Data excerpts Block Start
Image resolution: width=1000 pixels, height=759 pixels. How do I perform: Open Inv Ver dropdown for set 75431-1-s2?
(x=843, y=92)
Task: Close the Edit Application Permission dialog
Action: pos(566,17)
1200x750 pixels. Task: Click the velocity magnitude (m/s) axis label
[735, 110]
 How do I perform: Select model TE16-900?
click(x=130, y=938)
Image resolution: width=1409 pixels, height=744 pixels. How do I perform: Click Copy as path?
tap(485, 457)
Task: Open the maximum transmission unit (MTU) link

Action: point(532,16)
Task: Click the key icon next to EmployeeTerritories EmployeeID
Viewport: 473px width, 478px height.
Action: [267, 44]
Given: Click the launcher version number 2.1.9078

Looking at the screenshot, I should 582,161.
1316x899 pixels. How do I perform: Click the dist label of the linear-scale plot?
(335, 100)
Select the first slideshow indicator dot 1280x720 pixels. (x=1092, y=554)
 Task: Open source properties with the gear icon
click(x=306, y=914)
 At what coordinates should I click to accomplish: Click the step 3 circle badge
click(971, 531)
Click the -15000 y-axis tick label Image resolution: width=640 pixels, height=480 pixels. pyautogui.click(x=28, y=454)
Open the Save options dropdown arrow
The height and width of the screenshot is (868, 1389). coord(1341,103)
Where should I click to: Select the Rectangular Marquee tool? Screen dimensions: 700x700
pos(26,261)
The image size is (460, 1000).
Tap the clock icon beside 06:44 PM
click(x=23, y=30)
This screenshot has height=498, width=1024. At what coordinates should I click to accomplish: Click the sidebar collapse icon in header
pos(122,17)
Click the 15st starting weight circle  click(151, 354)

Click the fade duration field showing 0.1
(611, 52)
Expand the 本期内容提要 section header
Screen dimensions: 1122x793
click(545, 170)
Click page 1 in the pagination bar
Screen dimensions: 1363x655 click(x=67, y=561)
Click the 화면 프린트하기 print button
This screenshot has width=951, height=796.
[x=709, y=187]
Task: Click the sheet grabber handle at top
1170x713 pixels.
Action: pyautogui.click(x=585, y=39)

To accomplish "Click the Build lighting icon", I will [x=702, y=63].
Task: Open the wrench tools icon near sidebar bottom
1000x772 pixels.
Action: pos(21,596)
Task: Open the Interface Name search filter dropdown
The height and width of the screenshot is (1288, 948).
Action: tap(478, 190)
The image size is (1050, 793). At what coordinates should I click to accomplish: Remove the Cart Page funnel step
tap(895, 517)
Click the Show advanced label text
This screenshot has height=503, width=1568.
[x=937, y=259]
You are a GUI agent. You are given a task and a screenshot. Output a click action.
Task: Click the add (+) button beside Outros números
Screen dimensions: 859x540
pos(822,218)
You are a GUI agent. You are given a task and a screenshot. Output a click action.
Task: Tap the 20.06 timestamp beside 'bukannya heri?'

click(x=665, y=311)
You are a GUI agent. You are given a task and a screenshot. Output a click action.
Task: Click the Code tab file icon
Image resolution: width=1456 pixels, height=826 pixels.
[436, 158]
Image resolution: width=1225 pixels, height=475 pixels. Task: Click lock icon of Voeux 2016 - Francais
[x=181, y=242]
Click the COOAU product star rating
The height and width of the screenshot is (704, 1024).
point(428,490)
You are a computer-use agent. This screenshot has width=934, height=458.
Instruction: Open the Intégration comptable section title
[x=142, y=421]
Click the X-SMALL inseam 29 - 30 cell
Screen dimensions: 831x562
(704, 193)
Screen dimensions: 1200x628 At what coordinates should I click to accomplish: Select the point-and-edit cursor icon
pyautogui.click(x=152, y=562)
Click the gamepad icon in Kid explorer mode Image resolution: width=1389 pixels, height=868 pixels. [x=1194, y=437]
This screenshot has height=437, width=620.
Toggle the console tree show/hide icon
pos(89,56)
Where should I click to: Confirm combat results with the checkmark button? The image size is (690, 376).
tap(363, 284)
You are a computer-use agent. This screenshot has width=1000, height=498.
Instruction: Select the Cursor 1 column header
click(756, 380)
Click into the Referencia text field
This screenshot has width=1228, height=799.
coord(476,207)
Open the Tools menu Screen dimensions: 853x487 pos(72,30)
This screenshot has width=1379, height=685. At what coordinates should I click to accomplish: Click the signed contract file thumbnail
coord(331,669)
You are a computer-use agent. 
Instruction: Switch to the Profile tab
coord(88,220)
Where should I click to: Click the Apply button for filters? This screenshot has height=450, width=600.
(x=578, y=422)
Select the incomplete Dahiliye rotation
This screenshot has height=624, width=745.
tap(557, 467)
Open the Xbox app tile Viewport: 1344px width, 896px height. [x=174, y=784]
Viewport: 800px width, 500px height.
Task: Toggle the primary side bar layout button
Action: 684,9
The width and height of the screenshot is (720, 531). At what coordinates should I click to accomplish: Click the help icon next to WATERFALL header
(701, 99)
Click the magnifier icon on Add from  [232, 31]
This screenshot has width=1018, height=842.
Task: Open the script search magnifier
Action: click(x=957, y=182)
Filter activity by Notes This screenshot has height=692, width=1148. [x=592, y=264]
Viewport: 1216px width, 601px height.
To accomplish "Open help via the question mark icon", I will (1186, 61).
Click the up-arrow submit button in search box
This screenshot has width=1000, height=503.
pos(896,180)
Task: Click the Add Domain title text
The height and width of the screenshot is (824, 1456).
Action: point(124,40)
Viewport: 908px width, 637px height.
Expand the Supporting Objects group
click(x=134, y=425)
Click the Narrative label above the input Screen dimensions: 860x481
Data excerpts Block End
#### [Work instruction]
Each record is to be restated word for word.

#### [Expected answer]
Image resolution: width=1000 pixels, height=759 pixels. How do I perform: Open Inv Ver dropdown for set 75431-1-s2?
(x=843, y=92)
Task: Close the Edit Application Permission dialog
Action: pos(566,17)
1200x750 pixels. Task: Click the velocity magnitude (m/s) axis label
[735, 110]
 How do I perform: Select model TE16-900?
click(x=130, y=938)
Image resolution: width=1409 pixels, height=744 pixels. How do I perform: Click Copy as path?
tap(485, 457)
Task: Open the maximum transmission unit (MTU) link

Action: point(532,16)
Task: Click the key icon next to EmployeeTerritories EmployeeID
Viewport: 473px width, 478px height.
Action: [267, 44]
Given: Click the launcher version number 2.1.9078

Looking at the screenshot, I should 582,161.
1316x899 pixels. How do I perform: Click the dist label of the linear-scale plot?
(335, 100)
Select the first slideshow indicator dot 1280x720 pixels. (x=1092, y=554)
 Task: Open source properties with the gear icon
click(x=306, y=914)
 At what coordinates should I click to accomplish: Click the step 3 circle badge
click(971, 531)
Click the -15000 y-axis tick label Image resolution: width=640 pixels, height=480 pixels. pyautogui.click(x=28, y=454)
Open the Save options dropdown arrow
The height and width of the screenshot is (868, 1389). coord(1341,103)
Where should I click to: Select the Rectangular Marquee tool? Screen dimensions: 700x700
pos(26,261)
The image size is (460, 1000).
Tap the clock icon beside 06:44 PM
click(x=23, y=30)
This screenshot has height=498, width=1024. At what coordinates should I click to accomplish: Click the sidebar collapse icon in header
pos(122,17)
Click the 15st starting weight circle  click(151, 354)

Click the fade duration field showing 0.1
(611, 52)
Expand the 本期内容提要 section header
Screen dimensions: 1122x793
click(545, 170)
Click page 1 in the pagination bar
Screen dimensions: 1363x655 click(x=67, y=561)
Click the 화면 프린트하기 print button
This screenshot has width=951, height=796.
[x=709, y=187]
Task: Click the sheet grabber handle at top
1170x713 pixels.
Action: pyautogui.click(x=585, y=39)

To accomplish "Click the Build lighting icon", I will [x=702, y=63].
Task: Open the wrench tools icon near sidebar bottom
1000x772 pixels.
Action: pos(21,596)
Task: Open the Interface Name search filter dropdown
The height and width of the screenshot is (1288, 948).
Action: tap(478, 190)
The image size is (1050, 793). At what coordinates should I click to accomplish: Remove the Cart Page funnel step
tap(895, 517)
Click the Show advanced label text
This screenshot has height=503, width=1568.
[x=937, y=259]
You are a GUI agent. You are given a task and a screenshot. Output a click action.
Task: Click the add (+) button beside Outros números
Screen dimensions: 859x540
pos(822,218)
You are a GUI agent. You are given a task and a screenshot. Output a click action.
Task: Tap the 20.06 timestamp beside 'bukannya heri?'

click(x=665, y=311)
You are a GUI agent. You are given a task and a screenshot. Output a click action.
Task: Click the Code tab file icon
Image resolution: width=1456 pixels, height=826 pixels.
[436, 158]
Image resolution: width=1225 pixels, height=475 pixels. Task: Click lock icon of Voeux 2016 - Francais
[x=181, y=242]
Click the COOAU product star rating
The height and width of the screenshot is (704, 1024).
point(428,490)
You are a computer-use agent. This screenshot has width=934, height=458.
Instruction: Open the Intégration comptable section title
[x=142, y=421]
Click the X-SMALL inseam 29 - 30 cell
Screen dimensions: 831x562
(704, 193)
Screen dimensions: 1200x628 At what coordinates should I click to accomplish: Select the point-and-edit cursor icon
pyautogui.click(x=152, y=562)
Click the gamepad icon in Kid explorer mode Image resolution: width=1389 pixels, height=868 pixels. [x=1194, y=437]
This screenshot has height=437, width=620.
Toggle the console tree show/hide icon
pos(89,56)
Where should I click to: Confirm combat results with the checkmark button? The image size is (690, 376).
tap(363, 284)
You are a computer-use agent. This screenshot has width=1000, height=498.
Instruction: Select the Cursor 1 column header
click(756, 380)
Click into the Referencia text field
This screenshot has width=1228, height=799.
coord(476,207)
Open the Tools menu Screen dimensions: 853x487 pos(72,30)
This screenshot has width=1379, height=685. At what coordinates should I click to accomplish: Click the signed contract file thumbnail
coord(331,669)
You are a computer-use agent. 
Instruction: Switch to the Profile tab
coord(88,220)
Where should I click to: Click the Apply button for filters? This screenshot has height=450, width=600.
(x=578, y=422)
Select the incomplete Dahiliye rotation
This screenshot has height=624, width=745.
tap(557, 467)
Open the Xbox app tile Viewport: 1344px width, 896px height. [x=174, y=784]
Viewport: 800px width, 500px height.
Task: Toggle the primary side bar layout button
Action: 684,9
The width and height of the screenshot is (720, 531). At what coordinates should I click to accomplish: Click the help icon next to WATERFALL header
(701, 99)
Click the magnifier icon on Add from  [232, 31]
This screenshot has width=1018, height=842.
Task: Open the script search magnifier
Action: click(x=957, y=182)
Filter activity by Notes This screenshot has height=692, width=1148. [x=592, y=264]
Viewport: 1216px width, 601px height.
To accomplish "Open help via the question mark icon", I will (1186, 61).
Click the up-arrow submit button in search box
This screenshot has width=1000, height=503.
pos(896,180)
Task: Click the Add Domain title text
The height and width of the screenshot is (824, 1456).
Action: point(124,40)
Viewport: 908px width, 637px height.
Expand the Supporting Objects group
click(x=134, y=425)
Click the Narrative label above the input Screen dimensions: 860x481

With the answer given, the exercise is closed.